Google is updating its search algorithms to prevent sites from filling search results with unproven slanderous claims about individuals, The New York Times reports. The changes follow a recent series of reports from the Times, which found a vast web of sites hosting unverified and potentially life-ruining claims about individuals, alongside an industry of other services promising to remove the offending content from search results for substantial fees.
The search giant is making a series of changes to its rankings to combat the sites, which Google’s vice president for global policy and standards and trust and safety David Graff said should eventually have a “significant and positive impact” for those affected. Now, when users report they’ve been a victim of these sites by using its pre-existing process, Google will register that person as a “known victim,” and will automatically “suppress” similar results for that person’s name, the Times says.
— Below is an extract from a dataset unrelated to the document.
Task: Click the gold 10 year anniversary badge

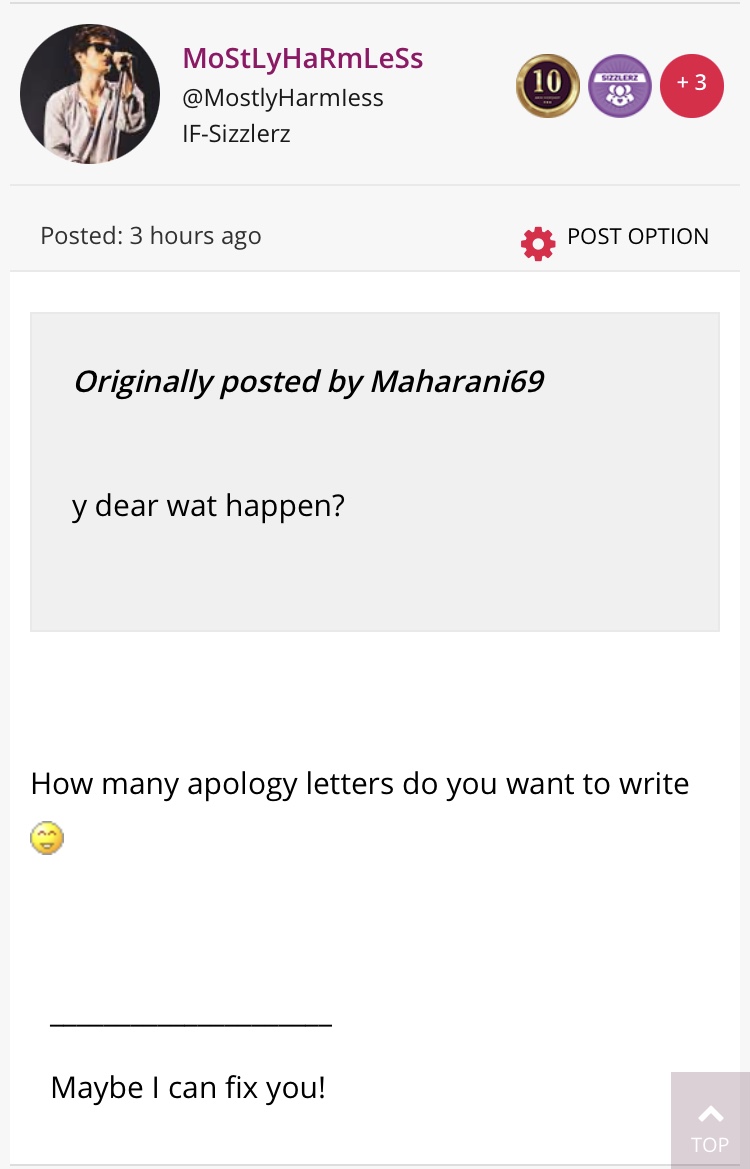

Following investigations from New York Times
It’s an important shift considering how these sites operate, where posts are routinely taken from one site and republished across over a dozen more. The Times even conducted an experiment where it created one such post about its own reporter, only to see an initial crop of five posts spawn 21 more across a network of 15 sites. Google’s changes could help to stop these numerous posts from clogging up search results. The NYT reported that completely taking down the posts would have cost it around $20,000. Individual sites and services reportedly charged upwards of $700 to get each post removed.
Some of the changes have reportedly already come into effect, with more coming in the months ahead, but the Times reports that its own tests have highlighted initial problems with the approach. Although it says posts had “mostly” disappeared for some users, it notes that Google’s changes didn’t appear to have caught a new slander site, which may not have received the volume of complaints to put it on Google’s radar yet. However, for others, the new process appeared to work better, with posts disappearing from the first page of text and image results.
”Over the years, our approach to improving quality issues in search ranking has been consistent: we do not take the approach of “fixing” individual queries, but we take these examples and look for ways to make broad algorithmic improvements,” the head of Google’s search quality team, Pandu Nayak, said in a statement. “Our ability to address issues has improved with better technology, tools and quality signals, and today we’re able to take a more nuanced approach to address specific classes of queries. But the underlying principles remain the same.”
The move represents the latest shift away from Google’s original self-proclaimed role as an impartial provider of results. Back in 2004 the company said its results were “generated completely objectively and are independent of the beliefs and preferences of those who work at Google.” But over the years this position has softened, particularly in light of legislation like the EU’s “right to be forgotten.” It means the company is fulfilling an increasingly important role on the web, even beyond the 90 percent of global searches it currently handles.
Update June 10th, 11:38AM ET: Updated with a statement from Google.